Entonces decidí escribirte, escribir y retratarte en tu miseria, en tu pobre belleza; decidí pintarte como un verdadero realista, para que nadie se queje para que te tengan miedo, pudor y lástima; sin fingir; decidí atraparte con todos tus pirañitas y lustrabotas, tus putas y maricones, escapando de las plazas, escurriéndose en las mazmorras de la ciudad como verdaderos illucuchis cuando llegan los verdaderos gatos con cachiporra y quepí. Niños sudorosos y malcomidos acurrucado en el regazo de algún extranjero en las veredas del Dorado para tratar de huir del hambre. Decidí escribirte mujer; madre y amor, amante universal, puta con tu pareja, mujer de sacrificio y tentación; escribirte y rogar que mis emociones te completen y no se pierdan en el laberinto de la censura. Relatarte mi ciudad madre sin mesura, con tus aciertos, deseos, con tus dioses y demonios; con toda tu humanidad, para conocerte y conocernos más y querernos siempre a pesar que esta historia “está a punto de acabar” y tan tuya como de cualquiera.

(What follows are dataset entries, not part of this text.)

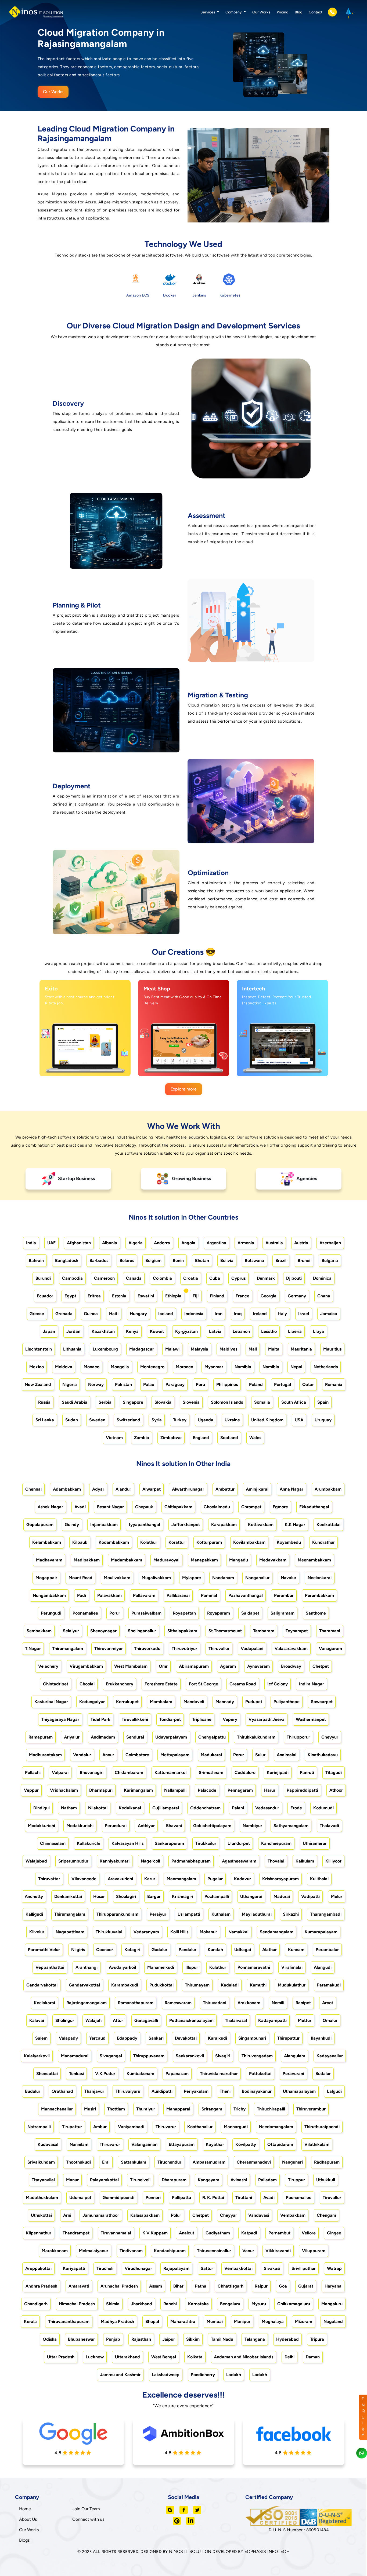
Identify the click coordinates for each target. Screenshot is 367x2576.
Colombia (162, 1278)
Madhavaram (49, 1560)
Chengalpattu (212, 1737)
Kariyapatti (74, 2268)
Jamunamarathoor (100, 2215)
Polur (176, 2215)
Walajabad (36, 1861)
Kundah (215, 1949)
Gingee (334, 2232)
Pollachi (33, 1772)
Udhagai (242, 1949)
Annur (108, 1754)
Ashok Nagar (50, 1506)
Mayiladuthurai (257, 1914)
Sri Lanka (44, 1419)
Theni (225, 2091)
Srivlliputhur (304, 2268)
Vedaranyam (146, 1931)
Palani (238, 1807)
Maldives (228, 1349)
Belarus (127, 1260)
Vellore (309, 2232)
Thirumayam (197, 1985)
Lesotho (269, 1331)
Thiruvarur (166, 2126)
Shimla (113, 2303)
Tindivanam (131, 2250)
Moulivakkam (117, 1577)
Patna (200, 2286)
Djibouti (294, 1278)
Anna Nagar (291, 1489)
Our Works (261, 12)
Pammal (209, 1595)
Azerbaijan (330, 1242)
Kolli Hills (179, 1931)
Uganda (205, 1419)
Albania (109, 1242)
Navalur (288, 1577)
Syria (157, 1419)
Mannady (224, 1701)
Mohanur (208, 1931)
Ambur (100, 2126)
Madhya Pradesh (117, 2321)
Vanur (248, 2250)
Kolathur (148, 1542)
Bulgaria (330, 1260)
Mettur (304, 2020)
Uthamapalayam (299, 2091)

Los que llegamos después aprendimos a esperar en la bibliotecas, aprendimos a perder los sentidos para no ser normales, la memoria se nos volvió un hueso duro; aprendimos a tener sordera, a que la luz estridente empañara nuestra lucidez, a que el mañana fuera una esperanza y la tengamos paciencia y fe. Porque la paciencia nos había enseñado que no tardaría en aparecer algo importante para nosotros, para el joven, para la humanidad, para el mundo. Así aprendimos a escuchar en silencio. El lápiz se había convertido en espada y el oído en una excelente virtud. Los otros fueron nuestros enemigos. El papel, el campo de batalla. Ocho años después veríamos la luz.
Jefferson ocupó el segundo lugar en un concurso de poesía y yo engendré mi primer hijo.
SUPERSTICIONES URBANAS, Virus gráfico. Edición 2004. 1000 ejemplares, libro del cual no estoy tan orgulloso como quisiera, pero que representa todo ese momento de emoción contenida durante varios años.
No quiero ni aspiro fama, sólo quiero ser un artesano de la vida. Que mis letras sean los ríos que nos lleven a otro puerto, a otra vida superior. Construir sueños ideales de porvenir, un porvenir que acaso no he disfrutado a plenitud cuando era niño, que me fue arrebatado antes de nacer. Contribuir con ideas. Construir ideas, pensamientos, posibilidades, espacios para conocer, para conocernos y reconocernos humanos; amar y amarnos más vivos.